* _Supplied information_:
⟨

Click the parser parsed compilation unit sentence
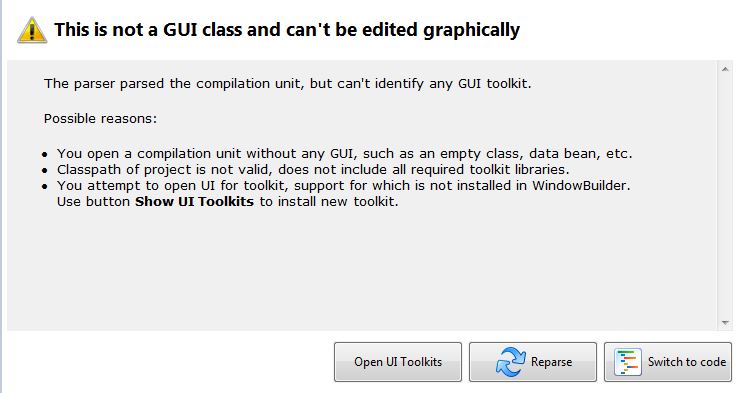The height and width of the screenshot is (393, 738). coord(288,84)
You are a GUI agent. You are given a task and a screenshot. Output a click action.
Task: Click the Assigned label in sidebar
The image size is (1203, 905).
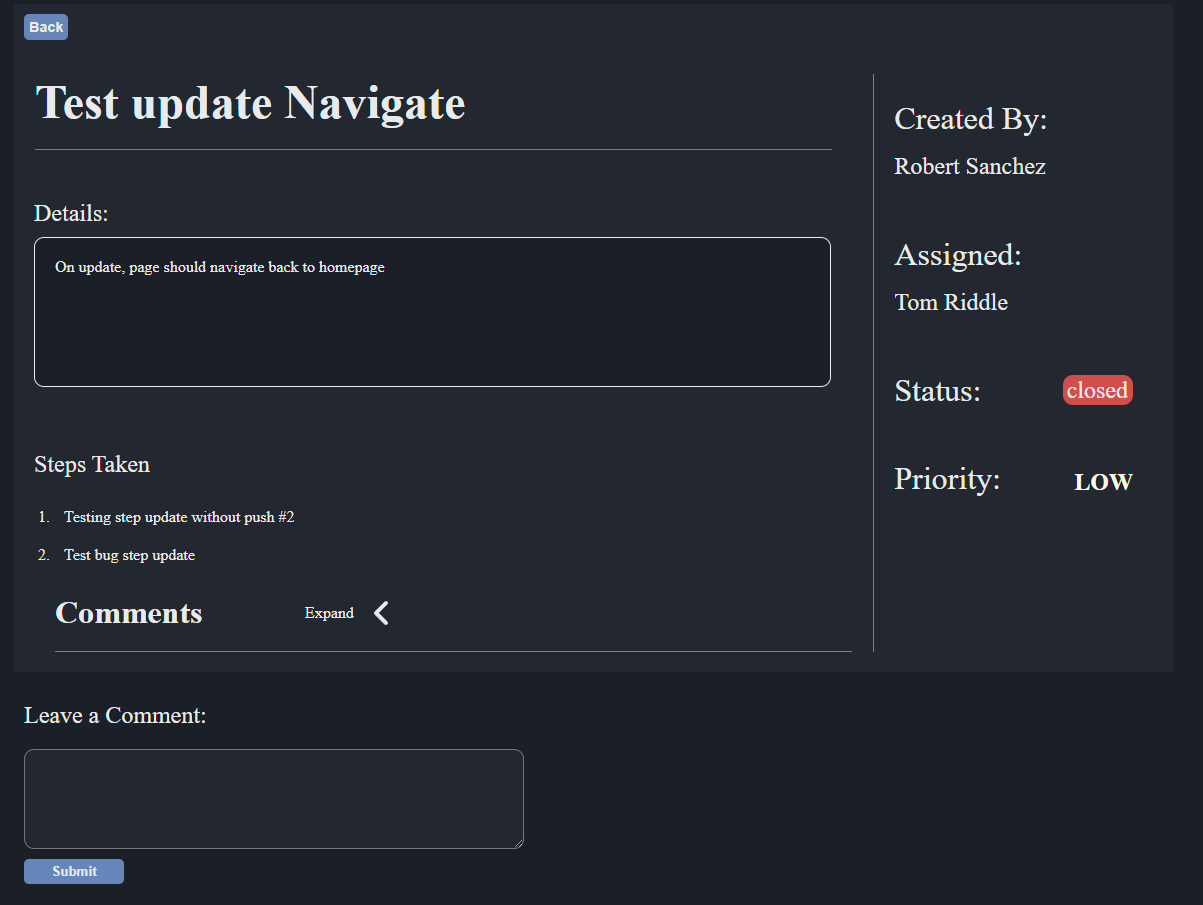(x=957, y=255)
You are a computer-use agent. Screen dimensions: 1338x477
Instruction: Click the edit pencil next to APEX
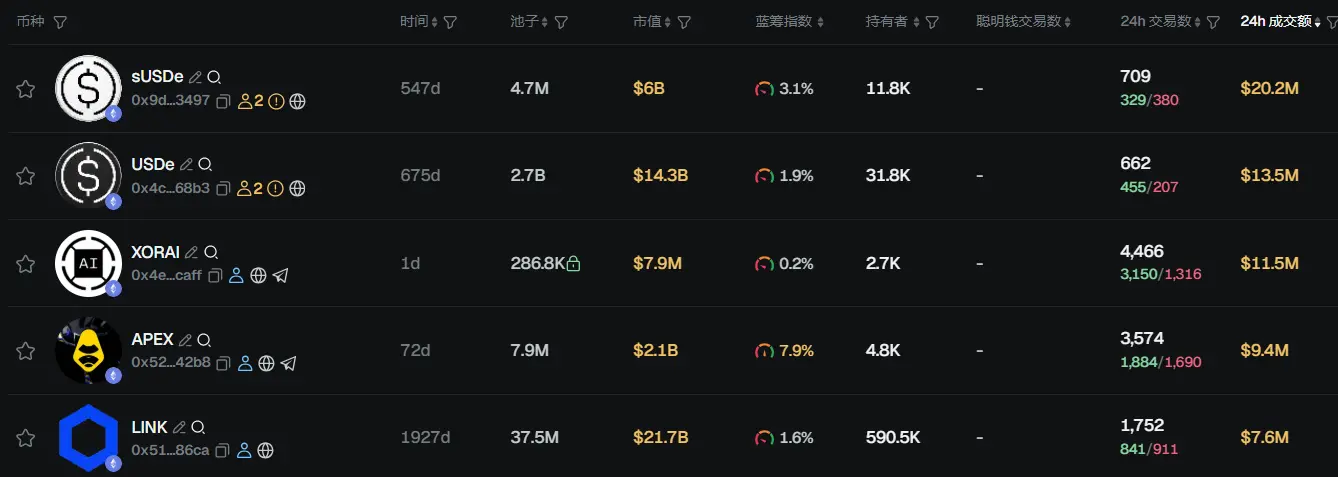click(x=184, y=340)
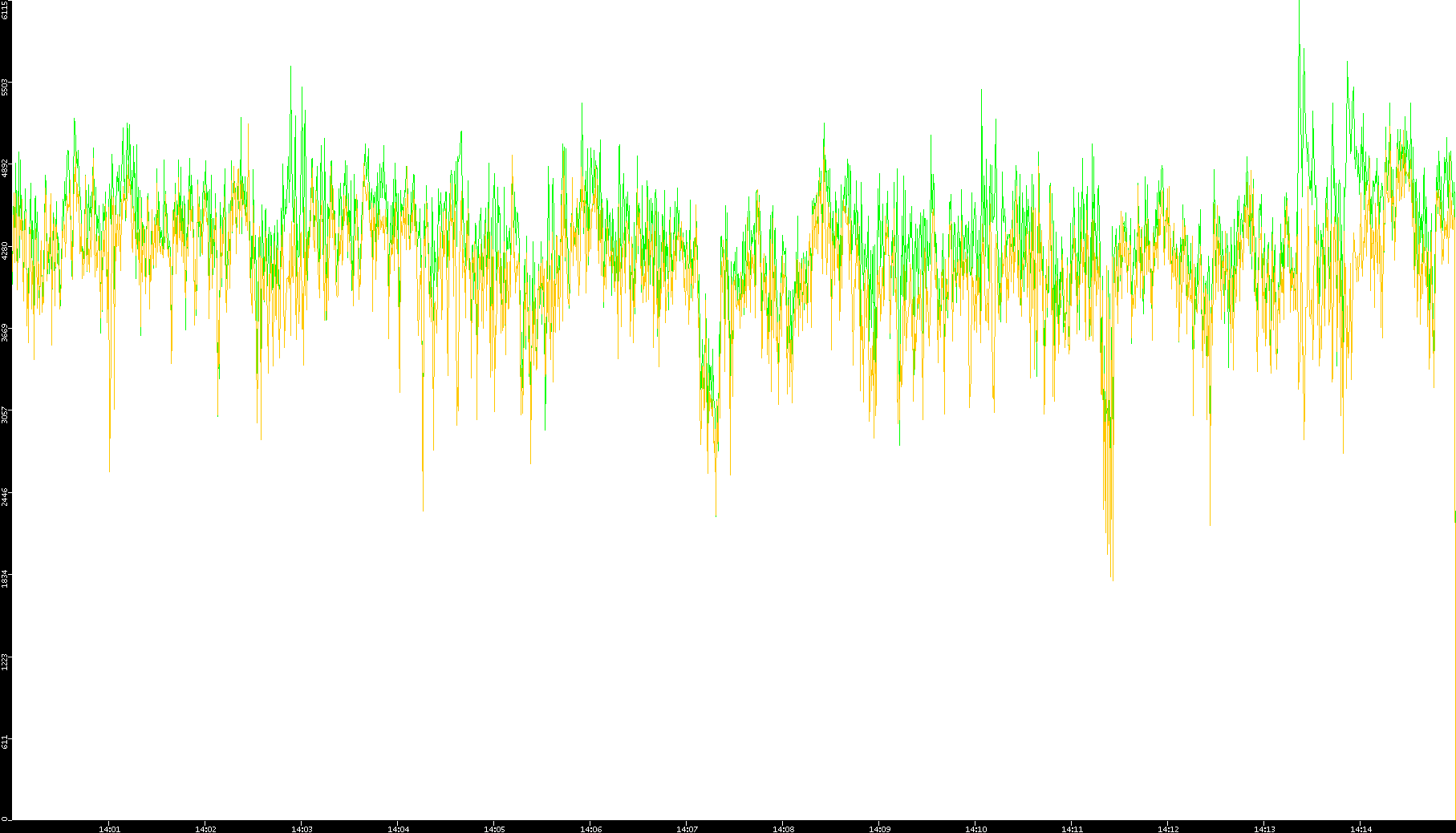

⟩

Repeat the records exactly but leave out the images.

Click the parser parsed compilation unit sentence
The height and width of the screenshot is (393, 738). coord(288,84)
You are a GUI agent. You are given a task and a screenshot. Output a click action.
Task: Click the Assigned label in sidebar
The image size is (1203, 905).
(x=957, y=255)
You are a computer-use agent. Screen dimensions: 1338x477
Instruction: Click the edit pencil next to APEX
click(x=184, y=340)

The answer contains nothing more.